What are the reasons behind this?
Keeping the lights on
The biggest challenge facing the directors of most companies is finding new customers.
A huge amount of time is spent pitching to potential clients, developing promotional materials, and attending exhibitions and trade shows. Massive amounts are spent on advertising, trying to convince consumers and businesses that they should switch suppliers or products.
But, none of this applies to National Grid.
According to data from the Office of National Statistics and the Royal Institution of Chartered Surveyors, there are 30.4m residential and commercial premises in Great Britain. National Grid acts as the Electricity System Operator for all of these. The company has no competitors and doesn’t need to promote itself.

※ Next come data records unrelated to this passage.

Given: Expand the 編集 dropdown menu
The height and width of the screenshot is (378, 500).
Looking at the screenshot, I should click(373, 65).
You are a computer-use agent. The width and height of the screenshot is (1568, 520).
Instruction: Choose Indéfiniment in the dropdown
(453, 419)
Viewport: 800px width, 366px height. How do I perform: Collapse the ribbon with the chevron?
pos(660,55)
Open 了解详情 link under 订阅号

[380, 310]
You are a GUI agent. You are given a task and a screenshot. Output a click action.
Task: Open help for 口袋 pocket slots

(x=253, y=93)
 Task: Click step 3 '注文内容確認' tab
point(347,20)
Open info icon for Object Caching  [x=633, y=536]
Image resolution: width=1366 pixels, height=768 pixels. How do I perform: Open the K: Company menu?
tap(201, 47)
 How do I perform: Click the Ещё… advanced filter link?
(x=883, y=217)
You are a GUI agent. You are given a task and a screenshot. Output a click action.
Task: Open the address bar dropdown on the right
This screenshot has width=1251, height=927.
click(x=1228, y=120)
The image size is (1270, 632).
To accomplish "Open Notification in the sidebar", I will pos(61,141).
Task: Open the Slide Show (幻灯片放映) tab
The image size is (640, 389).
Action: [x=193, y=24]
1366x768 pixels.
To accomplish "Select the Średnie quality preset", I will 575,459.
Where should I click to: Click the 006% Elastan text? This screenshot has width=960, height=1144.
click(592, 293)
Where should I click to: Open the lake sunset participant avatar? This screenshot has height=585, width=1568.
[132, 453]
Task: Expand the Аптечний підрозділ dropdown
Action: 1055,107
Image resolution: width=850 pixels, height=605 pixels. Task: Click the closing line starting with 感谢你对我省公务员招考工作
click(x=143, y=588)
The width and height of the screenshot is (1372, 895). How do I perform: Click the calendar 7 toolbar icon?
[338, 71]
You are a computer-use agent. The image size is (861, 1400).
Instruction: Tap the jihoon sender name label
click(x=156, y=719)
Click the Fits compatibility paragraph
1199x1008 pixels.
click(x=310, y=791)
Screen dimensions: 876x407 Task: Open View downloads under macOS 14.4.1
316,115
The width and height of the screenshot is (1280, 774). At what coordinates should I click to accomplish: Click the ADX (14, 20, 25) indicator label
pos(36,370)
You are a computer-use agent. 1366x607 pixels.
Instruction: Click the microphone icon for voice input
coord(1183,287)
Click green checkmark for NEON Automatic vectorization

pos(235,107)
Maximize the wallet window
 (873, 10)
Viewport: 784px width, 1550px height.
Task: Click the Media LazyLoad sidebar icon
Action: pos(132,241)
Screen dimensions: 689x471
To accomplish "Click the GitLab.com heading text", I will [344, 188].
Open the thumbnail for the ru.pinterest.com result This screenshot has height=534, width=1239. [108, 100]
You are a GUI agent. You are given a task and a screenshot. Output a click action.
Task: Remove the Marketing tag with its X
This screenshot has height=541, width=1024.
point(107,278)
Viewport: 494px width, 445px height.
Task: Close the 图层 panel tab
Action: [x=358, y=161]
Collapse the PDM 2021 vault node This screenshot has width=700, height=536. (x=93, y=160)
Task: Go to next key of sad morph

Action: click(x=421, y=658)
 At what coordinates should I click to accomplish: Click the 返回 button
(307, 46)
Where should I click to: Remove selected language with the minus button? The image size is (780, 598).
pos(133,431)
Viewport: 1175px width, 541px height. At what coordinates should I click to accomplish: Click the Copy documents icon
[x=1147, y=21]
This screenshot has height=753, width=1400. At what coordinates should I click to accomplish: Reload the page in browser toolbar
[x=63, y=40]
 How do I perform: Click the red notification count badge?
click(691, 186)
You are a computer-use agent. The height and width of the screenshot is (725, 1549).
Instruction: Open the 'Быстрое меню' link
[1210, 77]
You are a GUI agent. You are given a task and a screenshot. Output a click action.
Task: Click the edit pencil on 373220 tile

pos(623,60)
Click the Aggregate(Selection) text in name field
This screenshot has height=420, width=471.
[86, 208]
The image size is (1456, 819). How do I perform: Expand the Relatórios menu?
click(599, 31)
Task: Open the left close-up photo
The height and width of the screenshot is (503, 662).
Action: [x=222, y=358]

In addition, the company operates the high-voltage electricity transmission network in England and Wales, and has other energy interests in the United States. In June 2021, it acquired the electricity distribution business of Western Power Distribution (WPD).
National Grid has a monopoly in all of its markets.
Of course, the company is regulated by the UK and US authorities, and is restricted in what it can charge. But, taking away the grinding necessity of finding new customers means its management team can concentrate on running the business as efficiently as possible.
Financial performance
Revenue for the year ended 31 March 2022 was £18.5bn, an increase of 35% compared to 2021. Operating profit increased by 82%, and profit before tax more than doubled. Much of the improved performance can be attributed to WPD.
Borrowings have risen significantly — from £31.2bn at March 2021 to £45.5bn, a year later. This was partly due to a planned programme of investment in the decarbonisation of the UK’s energy network.
Trading remained strong during the six months to 30 September 2022, with a 47% increase in underlying pre-tax profit. The directors have also raised their earnings expectations for the full year.
Shareholder returns
What appeals to me most about the company is its strong track record in growing the dividend paid to shareholders. This can be seen in the table below.
Financial year (31 March) | Interim dividend (pence per share) | Final dividend (pence per share) | Total dividend (pence per share) |
2018 | 15.49 | 30.44 | 45.93 |
2019 | 16.08 | 31.26 | 47.34 |
2020 | 16.57 | 32.00 | 48.57 |
2021 | 17.00 | 32.16 | 49.16 |
2022 | 17.21 | 33.76 | 50.97 |
2023 (forecast) | 17.84 | 35.00 | 52.84 |
My forecast for 2023 assumes a modest increase in the final dividend of just under 4%.
If my estimate is correct, the shares are currently yielding around 5%. This is above the FTSE 100 average for 2022 which, according to AJ Bell, was 4.1%.
What should I do?
Unfortunately, I don’t have any spare cash at the moment. But, if I did, I’d be looking to buy some shares in National Grid.
Although debt is now over 13 times higher than the company’s profit before tax, this is to be expected in a company that owns huge infrastructure assets.
More importantly, revenues are assured and the demand for electricity is expected to rise over the coming decades.
In these uncertain times, it’s good to have a solid (if a little unspectacular) stock in a diversified portfolio.